Posted on 09/30/2011 3:39 PM by NER
Comments
30 Sep 2011
Christina McIntosh

 I don't know about the other Uglies, but The Shard - financed by Mohammedan money - strikes me as being nothing more or less than a minaret, and a very ugly one at that.

Let us, however, reflect that what goes up, can come down.

And that these modern buildings, many of them, are less inherently durable than buildings like St Paul's, or lovely Westminster Abbey which has patiently lasted for about a thousand years by now.

There is in Brisbane, Australia, a perfect little French cathedral (its architect modelled it consciously upon French Gothic cathedrals) perched on a high point in the city - St John's (for St John the Divine).  It is currently overshadowed by looming office blocks and apartment blocks - neither ugly nor beautiful, just dull.  But St John's, an oasis of beauty and calm, built with love and patient attention to detail over a period of about a hundred years, stone by stone by stone, from beautiful local stone,  strikes me as being - all other things being equal, and if the line can be held against the Jihad - much more likely to be still there in a hundred years, or five hundred years, or even - like Westminster - a thousand years - than the concrete-and-glass blocks that surround it.  In a hundred years, or two hundred, it is likely that they will have rotted or melted away.  And best of all, my latest edition of the Mother's Union newsletter (Australian branch) informed me that at the present time, the Archbishop has discovered that every Sunday St John's Cathedral is full of worshipping families - young couples, seemingly, many of them with children.  Perhaps some of them have even been beckoned down out of their cramped apartments not far away, by the sound of the bells...



4 Oct 2011
Send an emailTony Rankin

Its good to see someone attempting to build a Conservative approach to architecture and town planning.  The field has been one-sided for too long.
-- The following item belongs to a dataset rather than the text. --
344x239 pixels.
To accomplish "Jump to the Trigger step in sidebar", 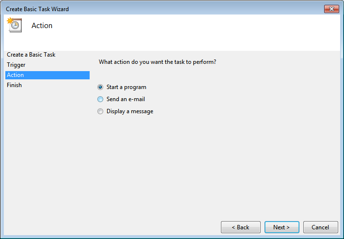I will pyautogui.click(x=16, y=65).
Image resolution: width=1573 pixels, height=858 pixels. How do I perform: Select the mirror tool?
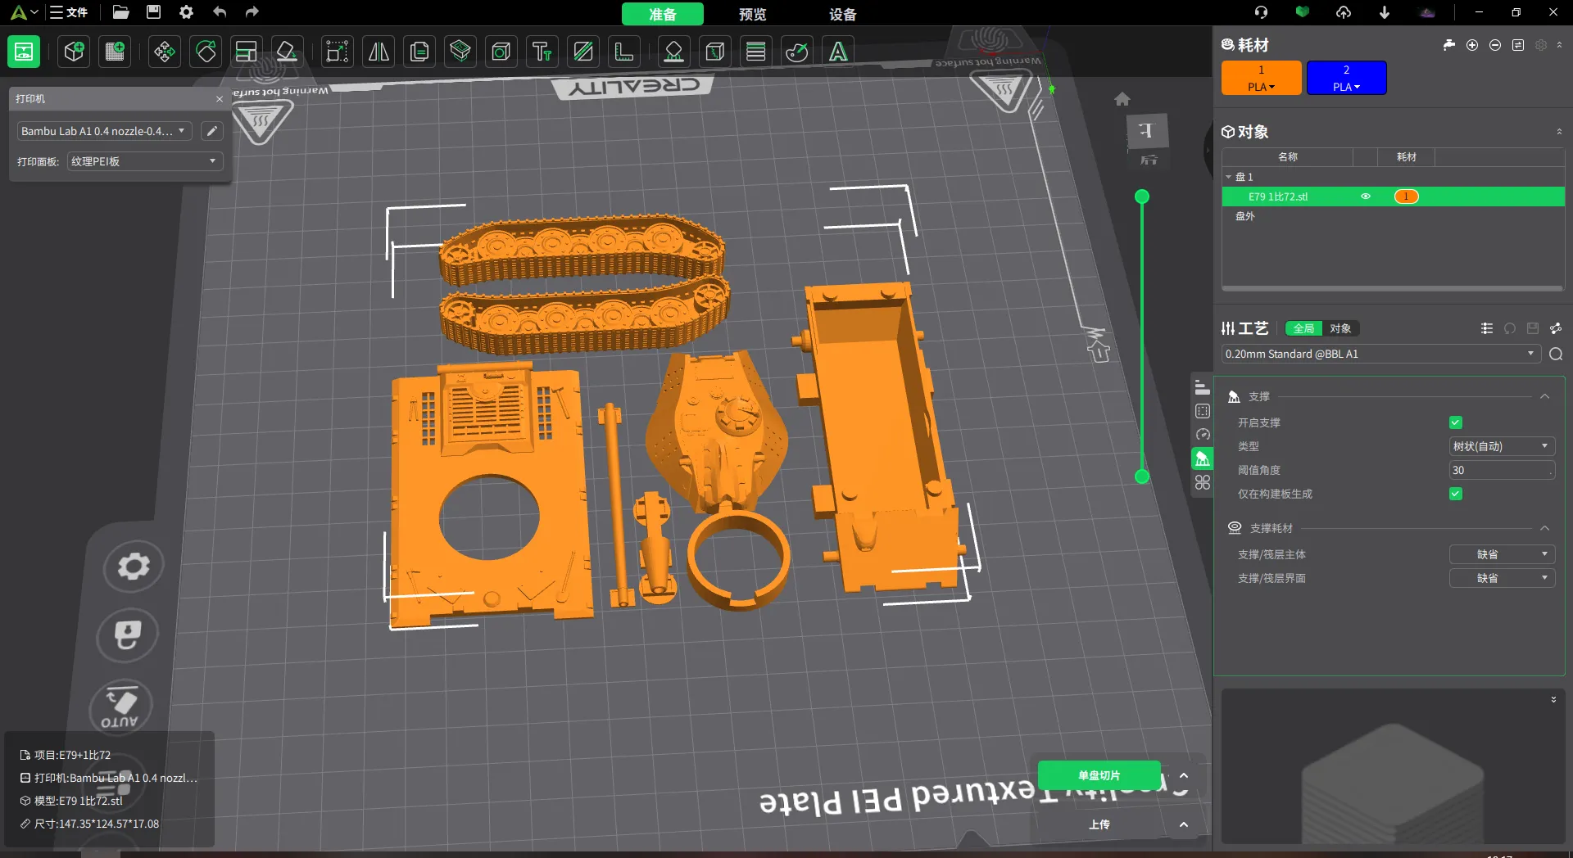click(379, 52)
The writer remarks that the alternative view is suppressed.  My parner joined the Skyscraper City forum and was banned for spamming after one post for trying to start a debate about traditional and contemporary architecture.

Roger Scruton has written about this but he is too abstract for a Conservative and it needs the practical reasoning associated with traditional Conservatism as used by the writer because our towns and cities are practical places.

Congratulations to Rebecca for showing the open-mindeness and tolerance for debatye so lacking in the "free-thinking" journals such as the one referred to by the writer.



12 Oct 2011
Mark Felgate

I concur. We have waited for someone to begin developing a Conservatism for the contemporary age for a long time.  The Conservative Journals in the UK have been to timid to take on the dominant forces of Globalism and its defender political correctness.  Lets hope they will develop some courage and fight for our traditions and communities.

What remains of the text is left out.